(WHAT IS BEING ASKED) Reproduce the stretch of the listing from the line containing "Mute the course audio with speaker icon" through the line containing "pos(508,59)", with every character unchanged.

(SUPPLIED MATERIAL)
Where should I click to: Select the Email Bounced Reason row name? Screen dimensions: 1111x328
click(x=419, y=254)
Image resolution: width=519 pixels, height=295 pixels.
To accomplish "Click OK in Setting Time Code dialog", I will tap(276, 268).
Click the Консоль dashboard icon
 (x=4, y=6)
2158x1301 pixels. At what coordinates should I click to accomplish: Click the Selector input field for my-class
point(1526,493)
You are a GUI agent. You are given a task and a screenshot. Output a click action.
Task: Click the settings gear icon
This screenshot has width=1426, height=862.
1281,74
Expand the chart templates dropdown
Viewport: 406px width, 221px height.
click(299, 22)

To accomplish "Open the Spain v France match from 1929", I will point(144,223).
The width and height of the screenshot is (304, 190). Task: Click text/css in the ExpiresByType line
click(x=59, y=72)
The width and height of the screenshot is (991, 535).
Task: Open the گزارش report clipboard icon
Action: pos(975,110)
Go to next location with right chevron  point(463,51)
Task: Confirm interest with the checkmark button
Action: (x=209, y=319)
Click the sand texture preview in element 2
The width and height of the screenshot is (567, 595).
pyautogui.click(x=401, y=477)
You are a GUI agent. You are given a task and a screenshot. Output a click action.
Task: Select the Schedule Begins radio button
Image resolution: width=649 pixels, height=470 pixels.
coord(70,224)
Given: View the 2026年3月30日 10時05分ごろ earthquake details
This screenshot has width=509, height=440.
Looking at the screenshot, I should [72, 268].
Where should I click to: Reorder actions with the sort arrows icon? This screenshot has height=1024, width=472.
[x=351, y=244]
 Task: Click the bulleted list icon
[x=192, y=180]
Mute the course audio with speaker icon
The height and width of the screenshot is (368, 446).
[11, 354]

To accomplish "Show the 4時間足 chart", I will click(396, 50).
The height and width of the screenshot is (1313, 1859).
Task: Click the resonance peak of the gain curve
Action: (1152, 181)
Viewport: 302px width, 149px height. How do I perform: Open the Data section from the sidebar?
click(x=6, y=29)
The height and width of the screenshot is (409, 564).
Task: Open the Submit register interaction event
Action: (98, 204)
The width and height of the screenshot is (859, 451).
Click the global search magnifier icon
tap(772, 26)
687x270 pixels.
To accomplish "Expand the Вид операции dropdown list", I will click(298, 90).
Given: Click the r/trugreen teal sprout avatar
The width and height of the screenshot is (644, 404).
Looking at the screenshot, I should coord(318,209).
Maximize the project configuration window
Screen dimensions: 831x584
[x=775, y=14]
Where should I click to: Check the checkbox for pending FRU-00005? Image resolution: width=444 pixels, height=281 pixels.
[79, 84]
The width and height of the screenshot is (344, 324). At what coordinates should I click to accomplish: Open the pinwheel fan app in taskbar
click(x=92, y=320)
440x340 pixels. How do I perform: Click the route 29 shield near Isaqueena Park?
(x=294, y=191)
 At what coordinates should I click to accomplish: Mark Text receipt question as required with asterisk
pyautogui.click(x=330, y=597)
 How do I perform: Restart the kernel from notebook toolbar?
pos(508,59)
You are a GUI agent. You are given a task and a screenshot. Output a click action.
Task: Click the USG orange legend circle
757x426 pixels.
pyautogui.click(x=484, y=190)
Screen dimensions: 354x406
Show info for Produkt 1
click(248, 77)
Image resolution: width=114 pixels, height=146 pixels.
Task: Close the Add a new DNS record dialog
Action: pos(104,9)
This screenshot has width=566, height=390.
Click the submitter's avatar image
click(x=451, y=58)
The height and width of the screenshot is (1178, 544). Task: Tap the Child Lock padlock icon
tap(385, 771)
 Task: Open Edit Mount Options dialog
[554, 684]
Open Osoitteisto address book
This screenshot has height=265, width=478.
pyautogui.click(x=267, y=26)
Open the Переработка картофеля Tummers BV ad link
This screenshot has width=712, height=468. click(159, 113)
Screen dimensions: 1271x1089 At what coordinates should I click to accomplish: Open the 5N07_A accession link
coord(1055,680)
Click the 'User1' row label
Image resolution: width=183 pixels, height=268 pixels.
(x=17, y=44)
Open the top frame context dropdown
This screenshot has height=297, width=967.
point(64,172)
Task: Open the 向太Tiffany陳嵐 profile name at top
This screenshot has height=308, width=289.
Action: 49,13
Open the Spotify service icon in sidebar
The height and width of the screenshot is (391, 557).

(WORKED ANSWER)
Mute the course audio with speaker icon
The height and width of the screenshot is (368, 446).
[11, 354]

To accomplish "Show the 4時間足 chart", I will click(396, 50).
The height and width of the screenshot is (1313, 1859).
Task: Click the resonance peak of the gain curve
Action: (1152, 181)
Viewport: 302px width, 149px height. How do I perform: Open the Data section from the sidebar?
click(x=6, y=29)
The height and width of the screenshot is (409, 564).
Task: Open the Submit register interaction event
Action: (98, 204)
The width and height of the screenshot is (859, 451).
Click the global search magnifier icon
tap(772, 26)
687x270 pixels.
To accomplish "Expand the Вид операции dropdown list", I will click(298, 90).
Given: Click the r/trugreen teal sprout avatar
The width and height of the screenshot is (644, 404).
Looking at the screenshot, I should coord(318,209).
Maximize the project configuration window
Screen dimensions: 831x584
[x=775, y=14]
Where should I click to: Check the checkbox for pending FRU-00005? Image resolution: width=444 pixels, height=281 pixels.
[79, 84]
The width and height of the screenshot is (344, 324). At what coordinates should I click to accomplish: Open the pinwheel fan app in taskbar
click(x=92, y=320)
440x340 pixels. How do I perform: Click the route 29 shield near Isaqueena Park?
(x=294, y=191)
 At what coordinates should I click to accomplish: Mark Text receipt question as required with asterisk
pyautogui.click(x=330, y=597)
 How do I perform: Restart the kernel from notebook toolbar?
pos(508,59)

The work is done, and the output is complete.